A recent poll of 4,600 students in the state of Chihuahua revealed 40 percent of them aspire to be hit men.

“They would rather live a week like a king than have 70 years of misery,” Junco said. The students believe poverty is their destiny unless they become hit men.

That's why Junco is working with the University of the Incarnate Word in San Antonio to develop a program for UIW doctoral candidates to encourage them to focus on micro-issues plaguing Mexican life, from the legal systems to education, health and energy.

Mexico has pursued macroeconomic policies to free up trade and capital flows, but that has proved insufficient, he said. Micro-issues are the ones the Mexican government should pursue to improve the country's outlook.

“You can shoot down gang members, but if there is no hope, there will be more of them,” Junco said.

A 1969 graduate of UT-Austin, Junco gradually took over the family business based in Monterrey.

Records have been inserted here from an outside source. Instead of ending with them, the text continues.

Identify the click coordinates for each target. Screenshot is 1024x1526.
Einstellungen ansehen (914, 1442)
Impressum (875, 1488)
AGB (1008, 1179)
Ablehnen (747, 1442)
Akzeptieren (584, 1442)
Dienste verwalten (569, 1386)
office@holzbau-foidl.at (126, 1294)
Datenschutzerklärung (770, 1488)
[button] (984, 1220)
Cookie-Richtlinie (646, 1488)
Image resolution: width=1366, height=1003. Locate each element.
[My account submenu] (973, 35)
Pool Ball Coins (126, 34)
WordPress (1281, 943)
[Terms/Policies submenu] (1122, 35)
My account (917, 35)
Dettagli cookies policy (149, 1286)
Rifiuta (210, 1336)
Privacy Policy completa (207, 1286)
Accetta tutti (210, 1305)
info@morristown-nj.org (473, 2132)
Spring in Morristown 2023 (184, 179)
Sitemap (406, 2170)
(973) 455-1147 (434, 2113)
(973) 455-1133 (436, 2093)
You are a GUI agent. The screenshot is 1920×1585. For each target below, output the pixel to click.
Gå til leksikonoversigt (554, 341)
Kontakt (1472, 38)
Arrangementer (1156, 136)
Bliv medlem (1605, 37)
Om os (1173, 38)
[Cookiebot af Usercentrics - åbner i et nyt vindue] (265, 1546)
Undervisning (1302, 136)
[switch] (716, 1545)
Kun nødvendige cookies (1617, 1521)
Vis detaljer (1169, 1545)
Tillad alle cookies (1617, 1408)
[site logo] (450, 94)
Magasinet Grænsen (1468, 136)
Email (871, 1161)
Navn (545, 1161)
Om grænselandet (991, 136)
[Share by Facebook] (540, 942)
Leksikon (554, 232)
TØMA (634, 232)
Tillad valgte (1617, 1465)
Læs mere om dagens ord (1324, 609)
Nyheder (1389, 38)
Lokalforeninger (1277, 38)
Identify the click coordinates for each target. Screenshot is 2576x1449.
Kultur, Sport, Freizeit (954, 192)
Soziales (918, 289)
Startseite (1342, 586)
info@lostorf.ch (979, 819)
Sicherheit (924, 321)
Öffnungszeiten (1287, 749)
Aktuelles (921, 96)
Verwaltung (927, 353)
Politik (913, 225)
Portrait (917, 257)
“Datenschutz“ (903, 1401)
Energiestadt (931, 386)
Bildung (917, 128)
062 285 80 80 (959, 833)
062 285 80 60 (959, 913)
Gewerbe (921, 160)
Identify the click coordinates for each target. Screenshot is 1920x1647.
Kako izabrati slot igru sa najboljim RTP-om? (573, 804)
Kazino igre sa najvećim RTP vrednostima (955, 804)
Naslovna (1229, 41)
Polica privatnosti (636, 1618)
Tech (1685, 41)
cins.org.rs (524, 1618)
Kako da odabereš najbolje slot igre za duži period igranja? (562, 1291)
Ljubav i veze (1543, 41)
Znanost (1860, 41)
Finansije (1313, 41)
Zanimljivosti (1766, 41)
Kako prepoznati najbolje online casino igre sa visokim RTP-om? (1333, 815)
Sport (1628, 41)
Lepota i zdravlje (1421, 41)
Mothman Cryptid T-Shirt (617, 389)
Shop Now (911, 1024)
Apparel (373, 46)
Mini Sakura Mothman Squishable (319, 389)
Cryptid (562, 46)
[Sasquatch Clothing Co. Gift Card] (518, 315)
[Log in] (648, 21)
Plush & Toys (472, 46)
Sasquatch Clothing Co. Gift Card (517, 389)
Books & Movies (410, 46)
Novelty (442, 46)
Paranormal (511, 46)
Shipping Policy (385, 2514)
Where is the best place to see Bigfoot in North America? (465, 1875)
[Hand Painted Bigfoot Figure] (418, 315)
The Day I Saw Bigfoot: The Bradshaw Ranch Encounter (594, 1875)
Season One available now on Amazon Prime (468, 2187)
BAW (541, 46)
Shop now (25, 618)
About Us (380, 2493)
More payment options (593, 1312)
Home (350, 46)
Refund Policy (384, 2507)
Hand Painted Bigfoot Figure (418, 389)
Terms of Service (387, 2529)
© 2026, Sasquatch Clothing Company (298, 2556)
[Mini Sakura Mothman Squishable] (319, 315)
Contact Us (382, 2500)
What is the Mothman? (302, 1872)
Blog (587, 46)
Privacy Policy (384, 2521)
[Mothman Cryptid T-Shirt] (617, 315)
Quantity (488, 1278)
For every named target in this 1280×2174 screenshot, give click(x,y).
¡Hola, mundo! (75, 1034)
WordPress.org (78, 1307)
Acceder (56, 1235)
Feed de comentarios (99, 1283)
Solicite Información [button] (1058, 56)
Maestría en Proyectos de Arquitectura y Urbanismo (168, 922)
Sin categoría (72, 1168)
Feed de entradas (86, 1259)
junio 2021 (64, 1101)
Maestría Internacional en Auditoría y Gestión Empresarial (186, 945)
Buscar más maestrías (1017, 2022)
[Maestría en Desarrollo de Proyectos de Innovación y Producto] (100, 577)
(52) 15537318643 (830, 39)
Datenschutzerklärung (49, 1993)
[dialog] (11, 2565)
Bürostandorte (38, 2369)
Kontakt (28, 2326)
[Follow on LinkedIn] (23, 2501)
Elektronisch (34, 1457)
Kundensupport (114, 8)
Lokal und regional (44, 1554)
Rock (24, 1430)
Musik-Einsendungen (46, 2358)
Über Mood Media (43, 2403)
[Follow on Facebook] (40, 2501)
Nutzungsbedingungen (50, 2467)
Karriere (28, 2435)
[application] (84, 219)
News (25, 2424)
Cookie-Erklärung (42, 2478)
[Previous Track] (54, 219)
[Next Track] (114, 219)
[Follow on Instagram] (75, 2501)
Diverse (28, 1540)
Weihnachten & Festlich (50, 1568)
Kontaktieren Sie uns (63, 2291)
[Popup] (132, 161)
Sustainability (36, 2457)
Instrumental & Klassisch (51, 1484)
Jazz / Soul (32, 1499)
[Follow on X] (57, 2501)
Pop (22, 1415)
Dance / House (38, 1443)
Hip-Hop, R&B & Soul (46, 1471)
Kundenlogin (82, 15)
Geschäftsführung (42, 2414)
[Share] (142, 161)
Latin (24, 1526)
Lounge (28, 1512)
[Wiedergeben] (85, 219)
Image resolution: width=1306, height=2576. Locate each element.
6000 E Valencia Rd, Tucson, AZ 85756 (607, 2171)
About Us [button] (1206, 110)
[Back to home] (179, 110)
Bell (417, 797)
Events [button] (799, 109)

He revolutionized the reporting profession in Mexico by forbidding gifts to journalists from politicians and advertisers, making the reporting more independent.

Grupo Reforma's newspapers also broke Mexican tradition by publishing multiple points of view on their editorial pages.

Junco has won numerous U.S. awards from top journalism schools for his accomplishments, including the 2009 Columbia Journalism Award from New York's Columbia University, the University of Missouri Medal for Distinguished Service in Journalism in 2006 and the Distinguished Alumnus Award from UT-Austin in 2000. He also received an honorary doctorate degree from the Michigan State University in 2000.

Junco hopes that one day, he again can live in Mexico with his family.

“We think Mexico is a beautiful, idyllic land. If not for all these sad realities, we certainly would be back. We are a close-knit family,” he said. “I was just in Mexico for 10 days. I miss them. I wish I could be there more. I feel myself alone, and it's painful.”